Fortunately, help was at hand. “I decided with the help of my wife, who is a swimming coach [to get fit],” he says.

“When we started it was a very tough time because I was an eating person….so [when I] suddenly stopped these things, I switched to sport…it was very difficult."

Shapour also put aside his cravings of pizzas, burgers and biryani - for eight months, he says, “I used to eat only salads.”

“My wife was supporting me and encouraging me,” he explains - from buying nutritious groceries to tweaking her own diet, she helped him get around his need for calorific food.

“And it’s the environment around me that kept me going,” Shapour insists. There are so many fit people around in the UAE; they care about their health and work at staying fit. It is inspiring.

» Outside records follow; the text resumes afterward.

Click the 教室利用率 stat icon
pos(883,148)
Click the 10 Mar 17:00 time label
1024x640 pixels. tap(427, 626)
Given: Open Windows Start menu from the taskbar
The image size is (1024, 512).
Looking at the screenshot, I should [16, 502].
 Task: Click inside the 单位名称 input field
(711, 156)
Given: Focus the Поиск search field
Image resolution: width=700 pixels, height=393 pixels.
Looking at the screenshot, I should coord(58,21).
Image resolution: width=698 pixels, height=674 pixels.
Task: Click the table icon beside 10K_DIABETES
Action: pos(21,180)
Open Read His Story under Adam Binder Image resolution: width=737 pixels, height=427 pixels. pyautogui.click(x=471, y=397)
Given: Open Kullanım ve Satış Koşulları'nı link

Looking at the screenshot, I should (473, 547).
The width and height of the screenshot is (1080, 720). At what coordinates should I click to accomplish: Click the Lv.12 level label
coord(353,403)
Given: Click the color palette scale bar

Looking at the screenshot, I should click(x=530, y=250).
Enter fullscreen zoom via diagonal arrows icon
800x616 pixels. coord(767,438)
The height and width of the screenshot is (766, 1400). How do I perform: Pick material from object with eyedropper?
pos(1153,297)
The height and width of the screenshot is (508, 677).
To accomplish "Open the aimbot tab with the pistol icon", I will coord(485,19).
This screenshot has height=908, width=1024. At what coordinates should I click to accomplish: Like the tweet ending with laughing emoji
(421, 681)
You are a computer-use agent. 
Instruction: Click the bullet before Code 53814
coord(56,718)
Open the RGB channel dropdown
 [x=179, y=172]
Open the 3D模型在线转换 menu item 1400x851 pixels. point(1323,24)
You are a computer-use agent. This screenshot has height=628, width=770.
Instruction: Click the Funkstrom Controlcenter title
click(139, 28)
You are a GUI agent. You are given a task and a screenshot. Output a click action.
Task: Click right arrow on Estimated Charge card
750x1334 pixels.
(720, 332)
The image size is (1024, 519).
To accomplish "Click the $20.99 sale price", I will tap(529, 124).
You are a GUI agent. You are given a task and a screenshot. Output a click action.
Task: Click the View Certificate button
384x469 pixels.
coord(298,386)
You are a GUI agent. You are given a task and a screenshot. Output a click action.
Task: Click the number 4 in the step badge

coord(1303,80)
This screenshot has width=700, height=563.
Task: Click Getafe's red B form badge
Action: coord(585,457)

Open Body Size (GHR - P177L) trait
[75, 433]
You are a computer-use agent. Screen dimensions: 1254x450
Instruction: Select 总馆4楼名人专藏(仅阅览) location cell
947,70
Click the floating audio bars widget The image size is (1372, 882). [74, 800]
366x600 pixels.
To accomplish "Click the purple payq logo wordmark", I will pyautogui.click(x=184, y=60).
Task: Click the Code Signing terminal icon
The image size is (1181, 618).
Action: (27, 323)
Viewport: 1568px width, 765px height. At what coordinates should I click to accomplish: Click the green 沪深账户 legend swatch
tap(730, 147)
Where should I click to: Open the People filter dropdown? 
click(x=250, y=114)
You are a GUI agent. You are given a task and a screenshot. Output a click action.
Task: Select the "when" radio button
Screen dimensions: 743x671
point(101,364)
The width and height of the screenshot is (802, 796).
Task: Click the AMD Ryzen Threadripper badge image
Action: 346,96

Shapour also worked out a two-hour exercise plan. “From that day to today,” he says, “[I spend] one hour running, one hour swimming. If I don’t do this, I don’t go to bed. During the pandemic, if there [was] no treadmill [because the gyms were closed] I [did the exercise] in the house. I have a swimming pool at home,” he says. “Whether I have a cold, or the flu, I do my workout. Seven days a week, two hours a day,” he says.

Shapour lost 45kg in that initial 8-month window; his metrics went back to normal. Nine years on, he’s kept it off by sticking to the same exercise regime. “Still, if I start eating I will gain weight - control is the key,” he says of his diet. ”90 per cent of my food is still vegetables and fruit.” If he feels like eating something decadent, he’ll eat a small portion - a few bites - to satisfy that craving. Those days of struggle, those memories of hunger have etched themselves into his memory. “I do not want to go back to that,” he explains.

“To me the most important thing is to have a healthy body,” he says. It helps with a healthy mind.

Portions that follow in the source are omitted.